Bu perspektiften baktığınız zaman, İlahiyat Fakültelerinin ürettiği bilgiyi
nasıl görüyorsunuz? İçinde bulunduğumuz çağla hesaplaşan, yüzleşen bir bilgi ve
düşünce üretimi var mı?
Teolojinin ve Tanrı tasavvurunun, doğa
tasavvurunun, yani klasik ontolojinin hâlâ egemenliğini sürdürdüğü
kanaatindeyim. Avrupa’daki kırılma nasıl oldu? Kilisenin her şeyi Tanrı ile
izah eden teolojisi kaldırılıp atıldı; onun yerine seküler bir bakış açısıyla,
yani bir merakla, felsefeye geri dönüldü. Felsefe, doğada olup biteni merak
etmektir.
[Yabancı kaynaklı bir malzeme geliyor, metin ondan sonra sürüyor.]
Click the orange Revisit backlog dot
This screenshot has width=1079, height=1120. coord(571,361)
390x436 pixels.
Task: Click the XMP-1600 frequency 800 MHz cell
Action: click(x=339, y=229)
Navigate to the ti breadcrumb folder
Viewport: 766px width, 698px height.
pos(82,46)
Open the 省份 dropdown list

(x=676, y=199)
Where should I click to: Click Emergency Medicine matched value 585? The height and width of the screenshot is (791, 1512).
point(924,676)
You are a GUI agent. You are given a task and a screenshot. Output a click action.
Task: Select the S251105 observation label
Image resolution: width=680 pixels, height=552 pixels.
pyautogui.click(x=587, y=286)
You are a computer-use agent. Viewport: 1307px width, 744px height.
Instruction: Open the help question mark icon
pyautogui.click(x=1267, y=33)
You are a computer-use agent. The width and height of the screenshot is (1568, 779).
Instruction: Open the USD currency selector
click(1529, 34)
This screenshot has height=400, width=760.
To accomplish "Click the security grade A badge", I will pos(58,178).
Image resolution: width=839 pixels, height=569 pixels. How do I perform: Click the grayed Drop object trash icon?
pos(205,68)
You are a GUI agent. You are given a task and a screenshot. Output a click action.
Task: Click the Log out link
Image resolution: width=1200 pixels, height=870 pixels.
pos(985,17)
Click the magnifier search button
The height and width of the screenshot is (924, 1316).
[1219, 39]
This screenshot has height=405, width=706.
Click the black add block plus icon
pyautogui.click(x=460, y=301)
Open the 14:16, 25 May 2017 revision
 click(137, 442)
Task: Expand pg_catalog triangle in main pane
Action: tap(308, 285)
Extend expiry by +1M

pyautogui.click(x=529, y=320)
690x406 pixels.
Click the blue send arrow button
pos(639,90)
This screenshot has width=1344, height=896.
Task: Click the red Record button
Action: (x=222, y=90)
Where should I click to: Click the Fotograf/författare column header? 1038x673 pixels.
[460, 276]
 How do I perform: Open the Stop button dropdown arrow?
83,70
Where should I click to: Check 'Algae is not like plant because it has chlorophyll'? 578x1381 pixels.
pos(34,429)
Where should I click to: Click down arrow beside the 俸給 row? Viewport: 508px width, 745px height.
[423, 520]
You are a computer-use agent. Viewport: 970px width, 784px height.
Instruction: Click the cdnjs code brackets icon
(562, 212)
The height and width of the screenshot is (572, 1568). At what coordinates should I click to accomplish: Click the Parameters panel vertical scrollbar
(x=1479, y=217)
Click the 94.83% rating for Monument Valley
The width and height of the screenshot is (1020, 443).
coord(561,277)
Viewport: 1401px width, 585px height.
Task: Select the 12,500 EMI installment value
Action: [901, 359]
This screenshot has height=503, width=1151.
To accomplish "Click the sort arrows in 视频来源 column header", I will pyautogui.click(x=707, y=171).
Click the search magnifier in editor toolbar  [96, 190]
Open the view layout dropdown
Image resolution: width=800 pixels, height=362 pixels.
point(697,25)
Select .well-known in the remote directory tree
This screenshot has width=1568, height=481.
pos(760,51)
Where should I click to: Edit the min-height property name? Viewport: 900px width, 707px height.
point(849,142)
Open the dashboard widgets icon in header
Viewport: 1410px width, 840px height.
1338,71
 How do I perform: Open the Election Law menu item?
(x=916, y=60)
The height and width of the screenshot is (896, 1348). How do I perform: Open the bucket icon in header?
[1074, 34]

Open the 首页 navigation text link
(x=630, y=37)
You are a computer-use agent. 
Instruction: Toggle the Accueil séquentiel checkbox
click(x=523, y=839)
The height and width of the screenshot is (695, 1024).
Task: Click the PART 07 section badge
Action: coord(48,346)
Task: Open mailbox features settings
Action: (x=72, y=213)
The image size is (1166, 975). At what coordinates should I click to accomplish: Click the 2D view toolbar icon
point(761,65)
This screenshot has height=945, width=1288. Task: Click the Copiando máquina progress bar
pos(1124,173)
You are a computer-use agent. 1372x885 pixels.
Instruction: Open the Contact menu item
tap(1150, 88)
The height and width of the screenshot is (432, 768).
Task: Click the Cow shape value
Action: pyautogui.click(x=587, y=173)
Eski Yunan’da da öyleydi: “Bu (nesne) nedir?” ve “Bu (olay-olgu)
nasıl oluyor?” soruları sorulmaya tekrar başlanıyor. Dolayısıyla Avrupa’da
bilimi ve teknolojiyi yaratan temel kırılma budur.
Toplumda çok yaygın olan bir inanç var (Azer
Bülbül’ün şarkısından): “Her an her şey olabilir”. Bu cümle çok enteresan bir
cümle. “Her an her şey olabilir” demek, Eşariliğin, Cabiri’nin
kavramsallaştırması ile “Tecviz”e dayanan ontolojidir. Yani nedensellik yoktur.
Bunu, Gazali yerleştirdi, İbn Rüşd buna karşı çıktı. İbn Rüşd nedenselliğin
Tanrı’nın varlığının kanıtı olduğunu, mucizenin kanıtının doğadaki nedensellik
olduğunu ifade etmeye çalışırken; Gazali, bunu tümden reddetti ve tecvizi
meşrulaştırdı: “Her an her şey olabilir. Doğada nedensellik yoktur.”
Böyle bir ontoloji ve Tanrı’nın her şeye
müdahale ettiği, her şeyi çözdüğü tarzdaki bir teolojinin olduğu yerde, “merak”
doğar mı? Bilimin temeli meraktır. Benim kanaatim, İslam dünyasında nedensel ve
farklı bir tarzda düşünme, ciddi anlamda düşünce üretme olayı, klasik kodların
çok güçlü olmasından dolayı gerçekleşmedi. Dikkat edin, seküler kesimlerde bile
üniversitelerde şimdiye kadar bu anlamda ciddi bir şey üretilemedi. Oralarda da
Arap dünyasında da yok.
Tanrı ile doğa arasındaki ilişki ve Tanrı
ile insan arasındaki ilişkinin ta başından teolojik olarak, ontolojik olarak
yanlış kurgulanmış olduğu kanaatindeyim. Yani doğru bir Tanrı-doğa ilişkisi İbn
Rüşd’de ve bazı Mutezili düşünürlerde olduğu gibi tasavvur edilebilseydi.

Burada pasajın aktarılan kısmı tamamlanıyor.